Like, for instance, if a relationship is going badly. A lot of times we don’t take notice until things are too far gone to repair. Which begs the question, if we knew what to look for, how can you tell when it’s time to pull the plug?
Well first let’s address the cynics who would say that we should spend more time thinking about our personal relationships, talking about our feelings and discussing the special moments in our lives.
Seriously, that doesn’t happen. We’re students, which makes us like half-functioning adults. It’s an accomplishment to get out of bed before eight in the morning for most of us. And, if you’re anything like I am, you work at least one or two crappy jobs just to survive the summer when the financial aid stops and reality starts.
Finding the time to have those deep and meaningful talks with the person you’re seeing can be exhausting. And it just gets easier to put it off, roll over and go to sleep.
So if we’re crazy busy, what do we look for?
Most people trying to help would begin by asking you everything about your relationship and the other person in it. I personally think that you should look inward.
For example, if you’re not excited to pick up the phone at the end of the day when you know who it is, or if you find yourself forgetting details that can seem like nothing, then I think, at that point, you need to pull the plug.
If you are feeling this at all, odds are that you have been labeled the “bad guy” a few times. It’s OK, I’m always the “bad guy”.

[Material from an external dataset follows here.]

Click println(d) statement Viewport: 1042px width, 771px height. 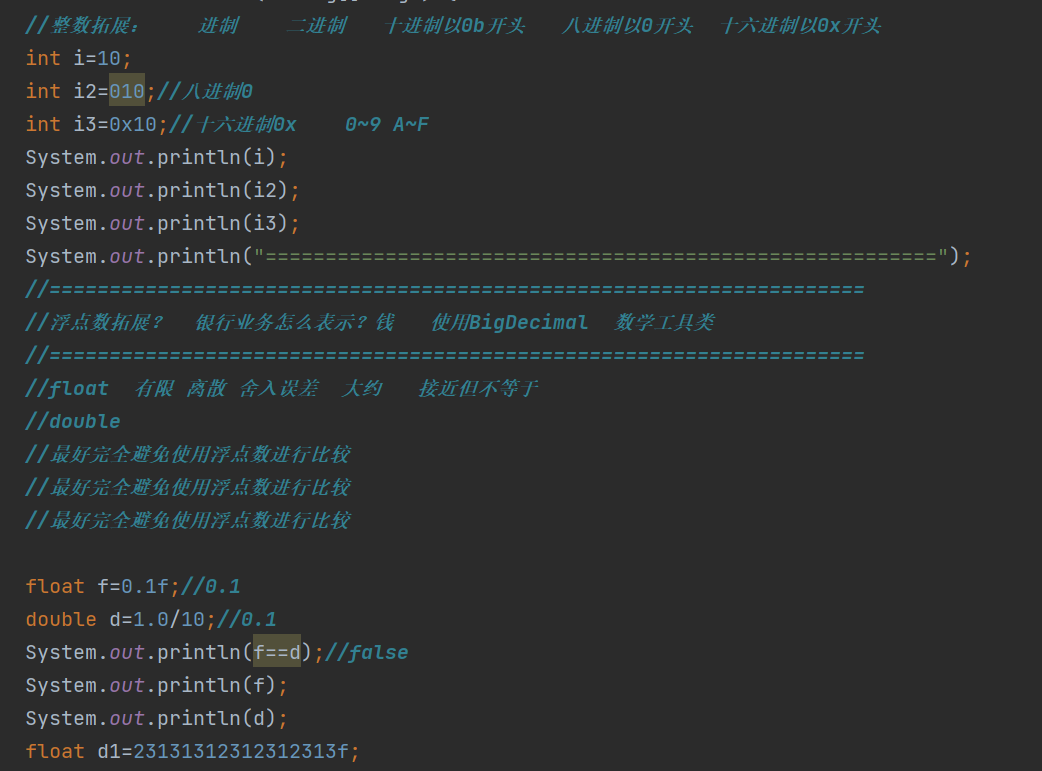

The aforementioned “feelings” have about a million self-help books dedicated to them, so I really don’t feel badly.
Those people would say that I cut people out too soon; that I am unfeeling and we should give these relationships a fair shot; that we should ignore these signs and really try to work things out; that we should talk our little issues to death and drag the relationship out for months, giving other opportunities a chance to pass us by while we talking about our feelings … again.
Pulling the plug before something completely dies is not heartless, it’s considerate and smart.
It may sting a little, but it’s the right thing to do. Just something to keep in mind if you feel like you and yours might be running out of battery power.